To understand the multifaceted meaning of this particular work it is important to note that after she remarried Rivera, Kahlo was under the great influence of Aztec and Eastern mythology, medicine, and botany. She was focused on expressing the everyday struggle she was going through with her medical condition, but also the heartache caused by the ever-complicated relationship with Rivera.



A fascinating and very intimate iconography Kahlo came up with at the time showed the outstanding technical mastery, which is nicely illustrated with Diego y yo. By combining the techniques and motifs typical for the European Renaissance portraiture and numerous details found in the local tradition, the artist has built a powerful, highly dramatic composition that responded well to the present-day themes of identity and experience, the notion of the gaze, and one’s sense of self.

In Diego y yo, Kahlo wears a now-iconic huipil, the tunic that is part of the traditional women’s dress of the Isthmus of Tehuantepec (Tehuanas). The artist worn this particular red huipil in many of her recognizable self-portraits of this period, as well as in a famous series of photographs taken by Nickolas Muray. The painting is also a double portrait since Kahlo included a small image of Rivera whom she depicted with a third eye to underline the importance of his presence in her consciousness.

This work was also made as a reaction to Rivera’s relationship with María Félix, the Mexican diva and Kahlo’s friend, whom the famed muralist also painted the same year. Their liaison was the talk of the town – Kahlo joked about it publicly, however, she felt broken inside. Therefore, Diego y yo shows the artist’s torment and vulnerability accentuated with the loose hair that seems to strangle her.


Frida Kahlo's Diego y yo at Sotheby's diego and i
Frida Kahlo’s Diego y yo at Sotheby’s. Courtesy Sotheby’s.

Frida Kahlo’s Diego and I On Auction

Sotheby’s Chairman and Worldwide Head of Sales for Global Fine Art, Brooke Lampley, underlined that the “emotionally bare and complex portrait Diego y yo is a defining work by one of the few artists whose influence transcends the world of fine art to pop culture and beyond.” In the light of the forthcoming auction, she added:

To offer this portrait in our Modern Evening Sale in November heralds the recent expansion of the Modern category to include greater representation of underrepresented artists, notably women artists, and rethink how they have historically been valued at auction.
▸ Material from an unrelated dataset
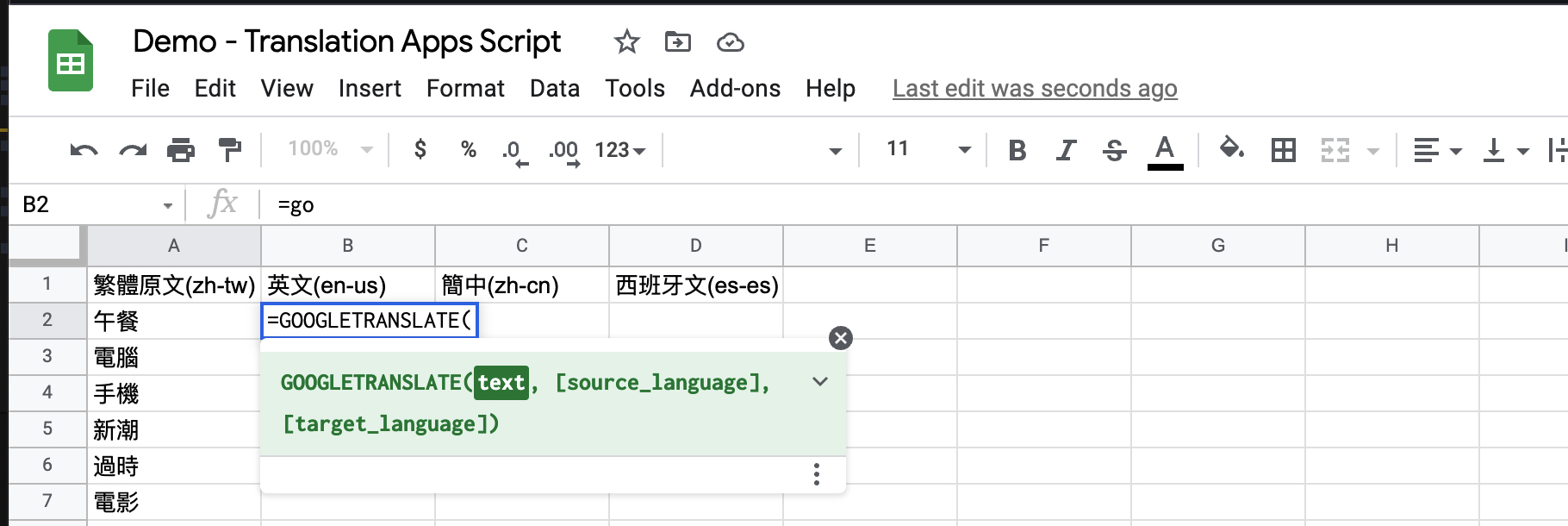
Task: Toggle bold formatting
Action: click(1017, 150)
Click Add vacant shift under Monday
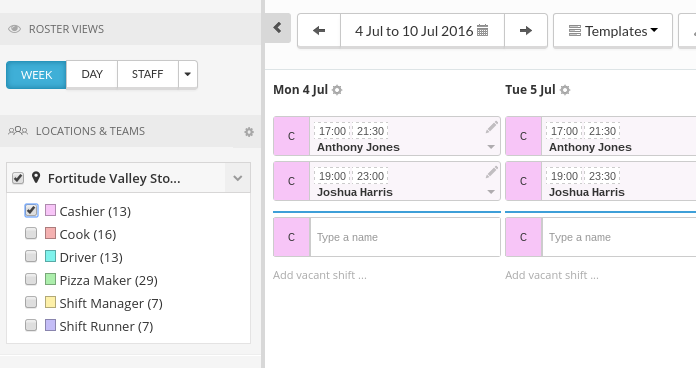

This masterpiece evokes more than just the artist’s personal story and tackles existential questions regarding life, death, pain, and love. Therefore, it can be said that Frida Kahlo’s Diego and I speaks the universal language which can be widely understood regardless of almost ghoulish or surreal imagery.

Diego y yo was displayed from October 7th until October 11th in Sotheby’s Hong Kong franchise and from October 22nd until October 25th in a London franchise before landing in their New York venue for the November auction in 2021.